政府は食料品に係る消費税を来年4月から2年間、8%から1%に引き下げる基本方針を閣議決定した。ただし外食は対象外で10%のまま据え置かれ、テイクアウトのみ1%が適用される見通し。この結果、同じ食事でも「店内で食べるか」「持ち帰るか」で税率に9%もの差が生じることになる。テイクアウト専門のキッチンカー店主は歓迎の声を上げる一方、消費者からは弁当への切り替えを検討する声も出ている。
税率の急な変化に振り回される現場の戸惑いは大きいはずです。せっかく店内で楽しんでもらう工夫を重ねてきた経営者ほど、複雑な思いを抱くのではないでしょうか。
今回の措置は食料品全般への減税という体裁を取りながら、外食とテイクアウトで税率に9%もの差を生む制度設計になっています。これは客がどこで食べるかという行動そのものに影響を与えかねない、業界構造に直結する話です。

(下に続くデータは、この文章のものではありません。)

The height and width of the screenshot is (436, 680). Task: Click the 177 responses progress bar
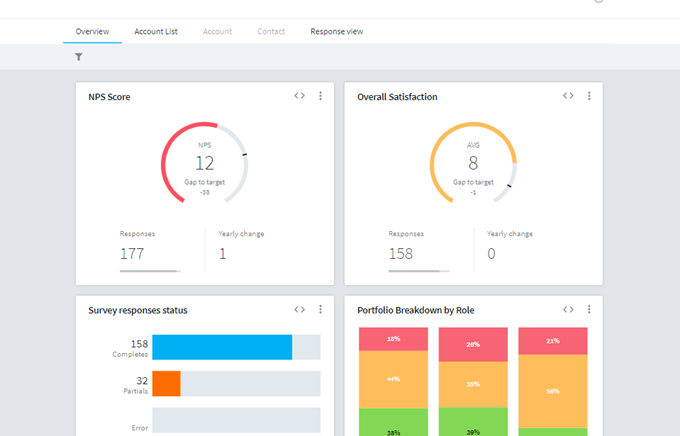pyautogui.click(x=150, y=271)
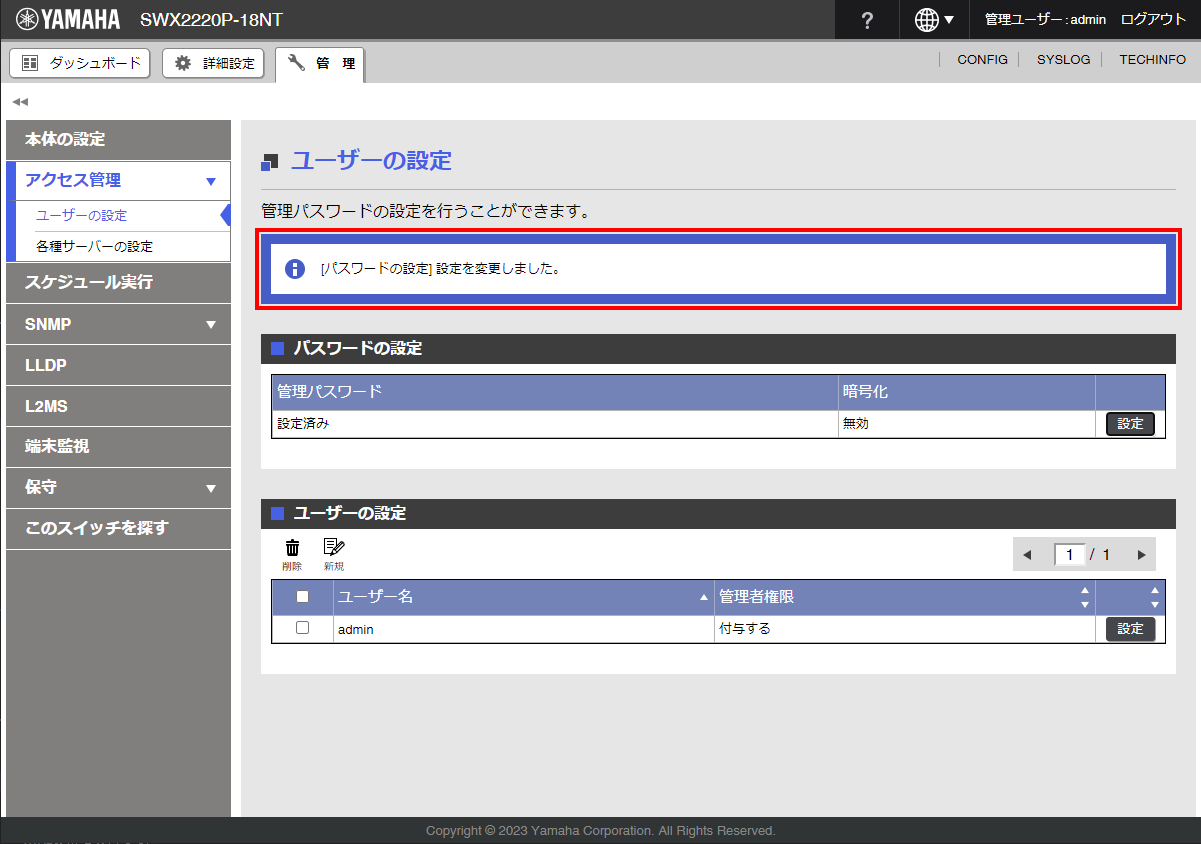Sort user list by username arrow

703,598
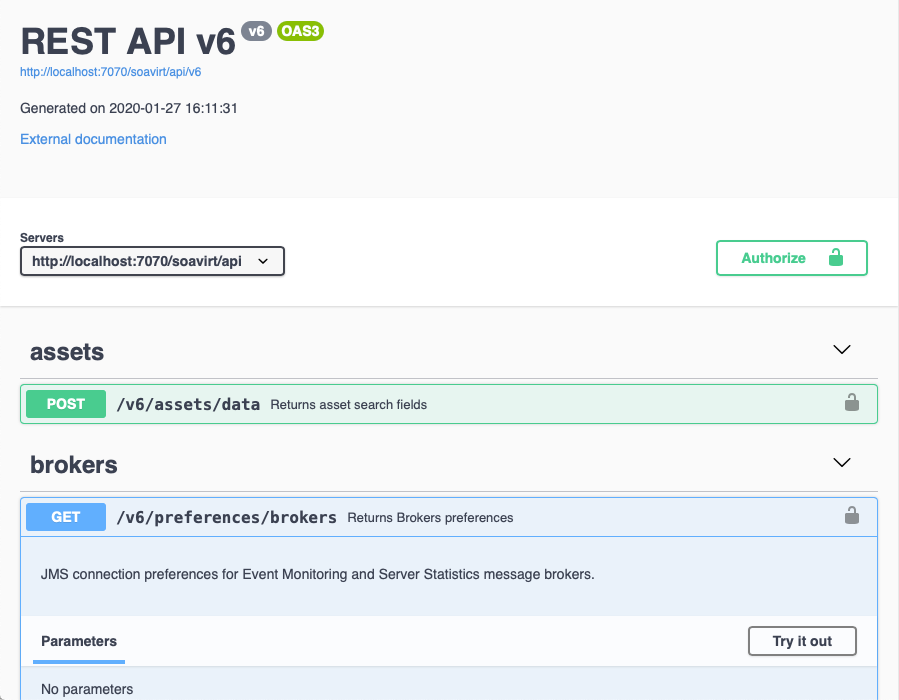
Task: Collapse the /v6/preferences/brokers endpoint path
Action: pos(226,518)
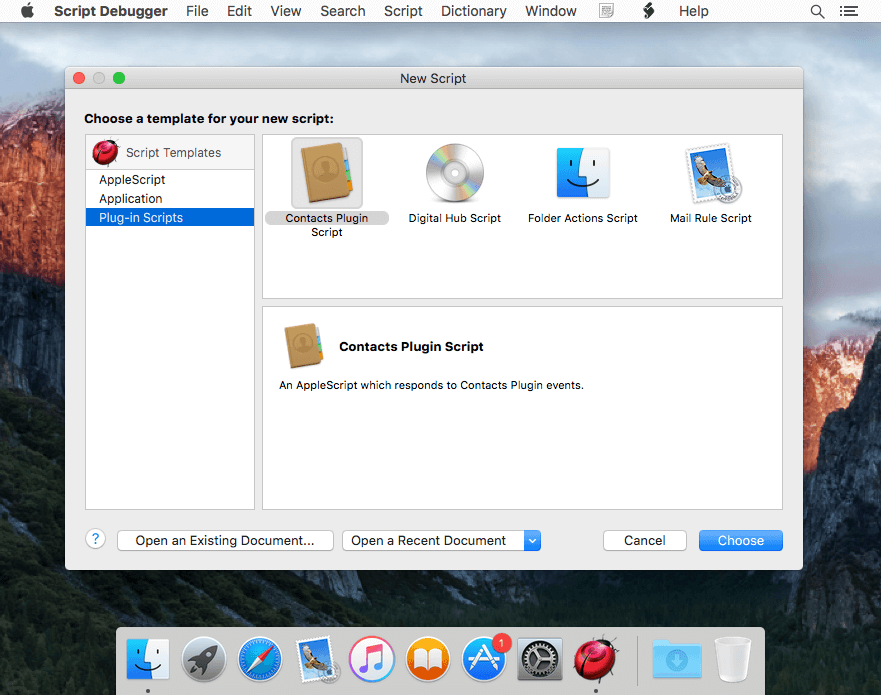
Task: Click the lightning bolt menu bar icon
Action: (646, 11)
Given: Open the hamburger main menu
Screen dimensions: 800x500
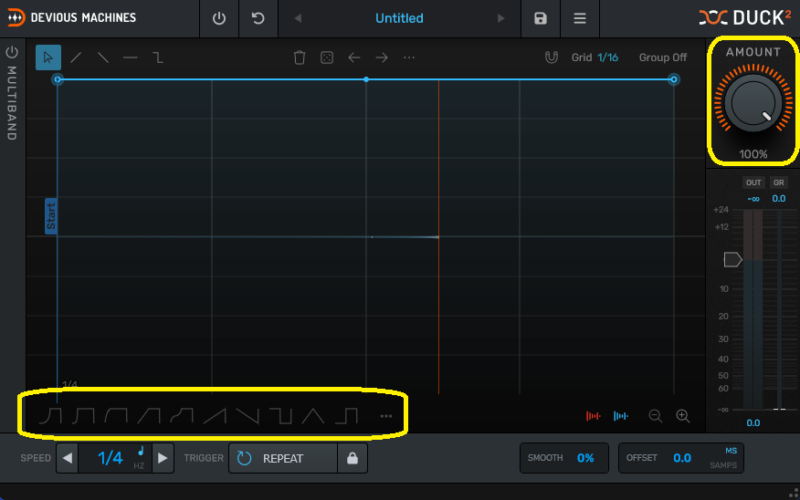Looking at the screenshot, I should click(579, 19).
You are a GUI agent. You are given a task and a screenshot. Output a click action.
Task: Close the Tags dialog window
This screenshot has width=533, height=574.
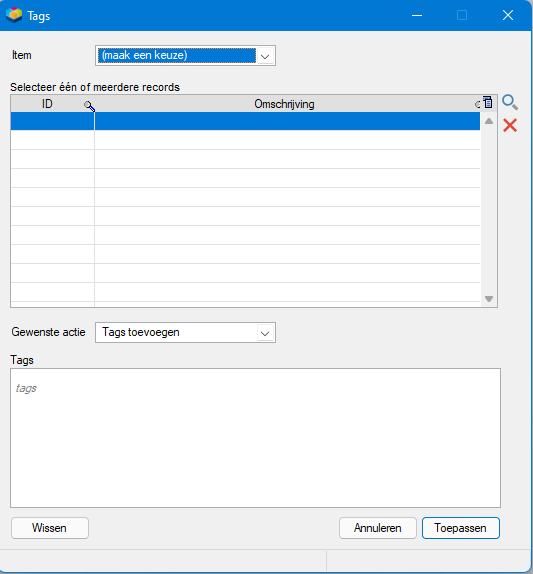[508, 15]
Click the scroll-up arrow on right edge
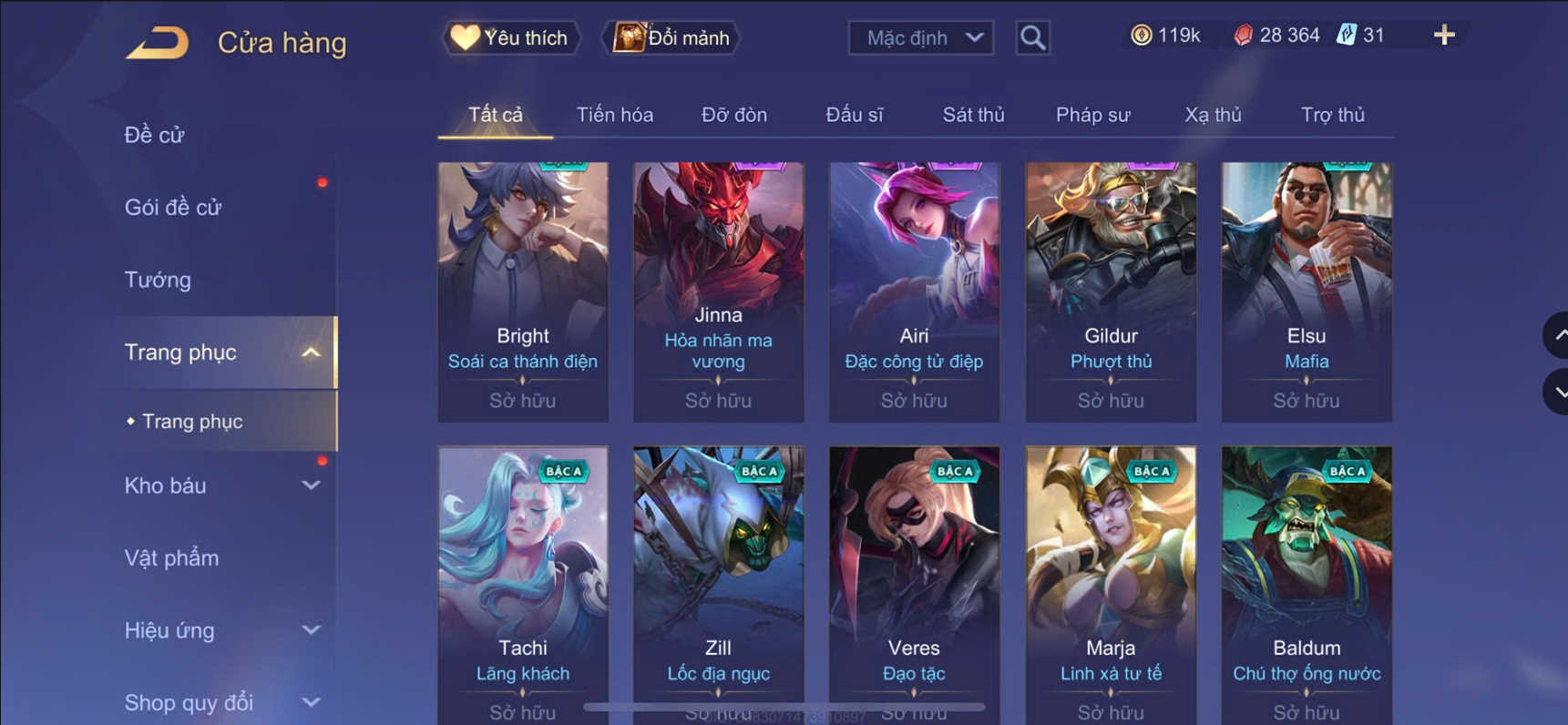Viewport: 1568px width, 725px height. click(x=1557, y=335)
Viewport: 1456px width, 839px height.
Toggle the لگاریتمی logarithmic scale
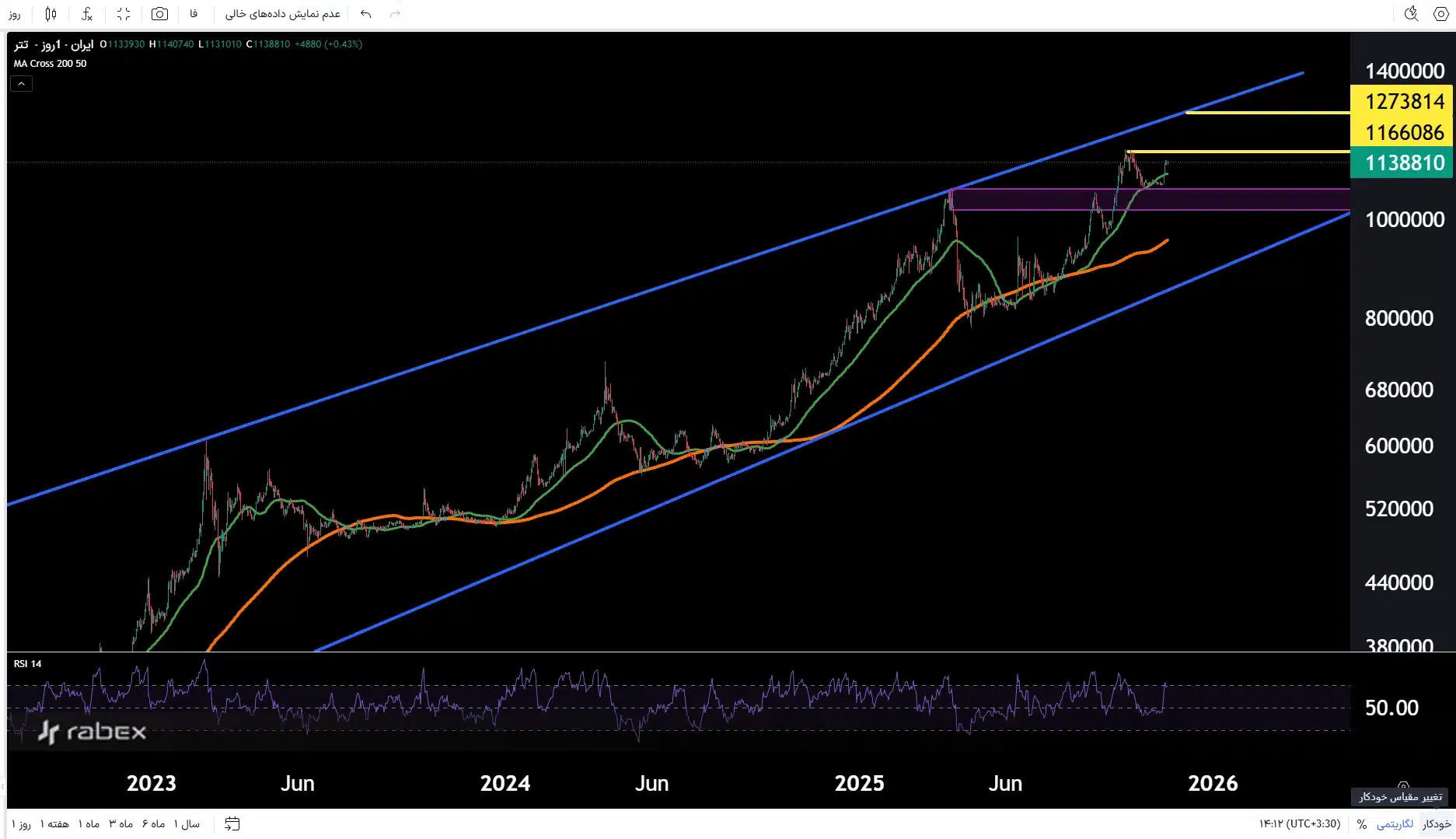click(1395, 824)
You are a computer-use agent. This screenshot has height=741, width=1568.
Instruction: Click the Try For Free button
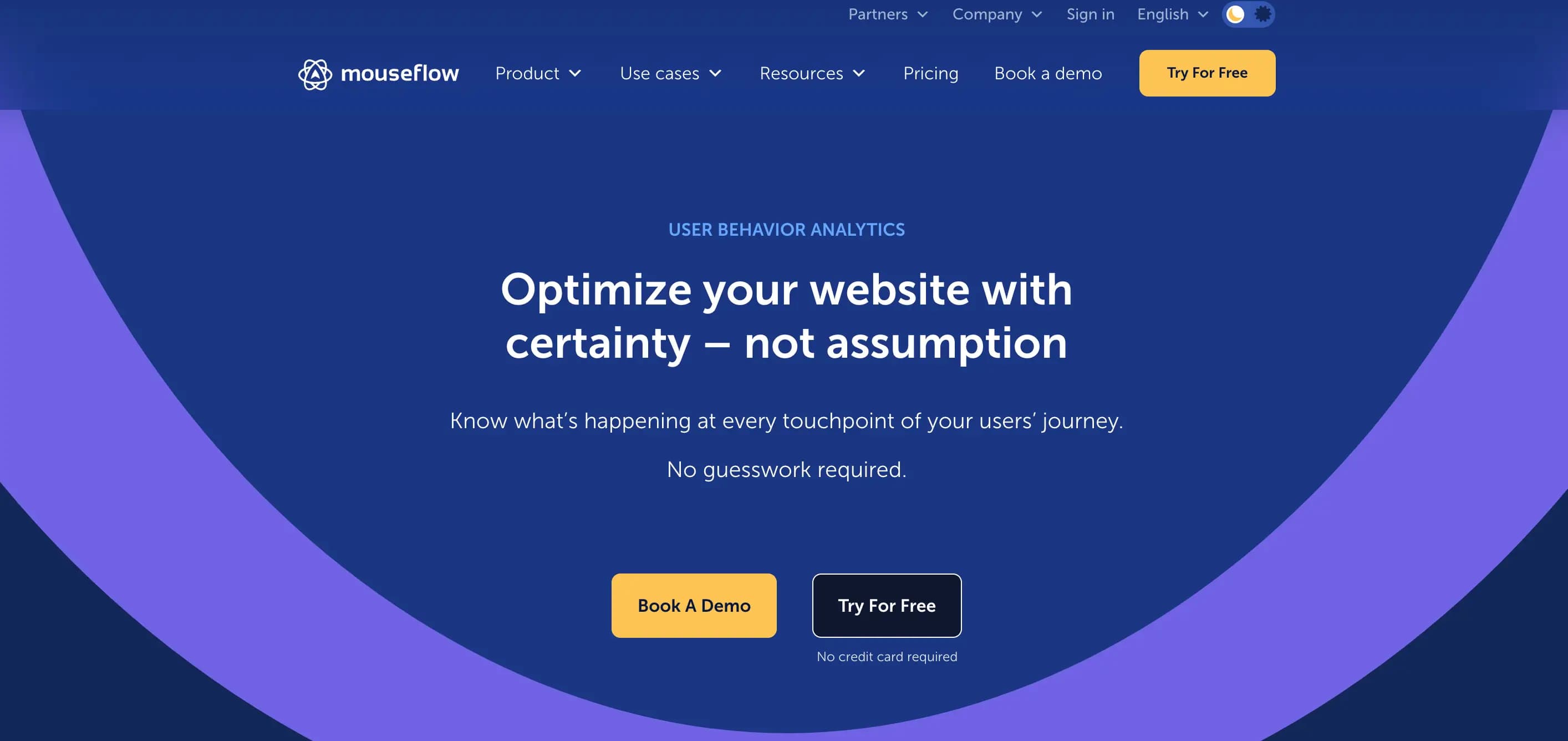click(1207, 73)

店内飲食の付加価値をより明確に打ち出し、テイクアウトとの違いを体験価値で埋めるという方向性も考えられます。一方で、自店にもテイクアウトメニューを拡充し、税率差を追い風に変えるという選択肢もあります。制度の詳細が固まるまでは、両方の可能性を視野に入れて準備を進めるという道もあるでしょう。